Job —
Can you recast every line of the entries below as a Markdown table with the columns "Row" and "Line," numbering each row and skipping blank lines? Leave the pictures out of your answer.
☆ ☆ ☆
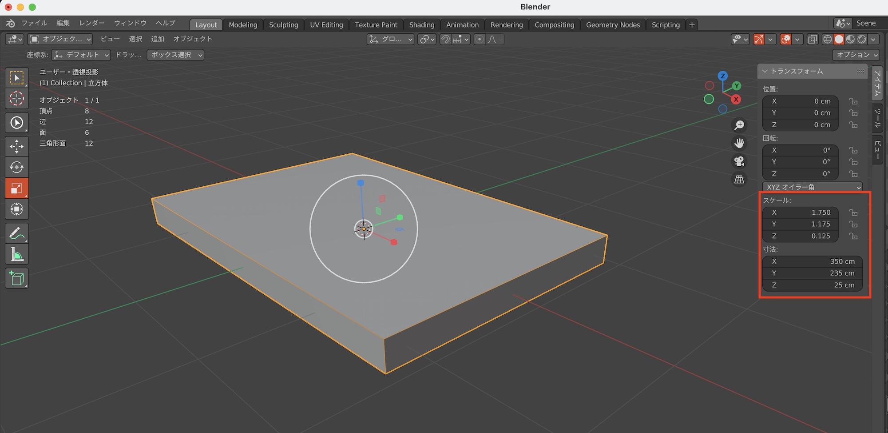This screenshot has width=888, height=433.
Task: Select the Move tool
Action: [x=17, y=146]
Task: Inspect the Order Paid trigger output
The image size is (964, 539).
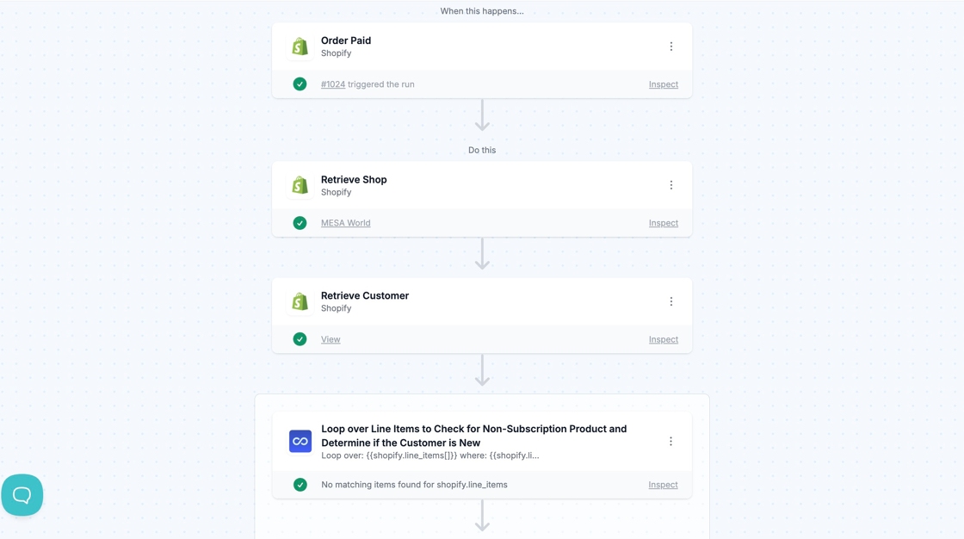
☆ ☆ ☆
Answer for the task —
| Row | Line |
|---|---|
| 1 | This screenshot has width=888, height=433. |
| 2 | Task: Select the Move tool |
| 3 | Action: [x=17, y=146] |
| 4 | Task: Inspect the Order Paid trigger output |
| 5 | The image size is (964, 539). |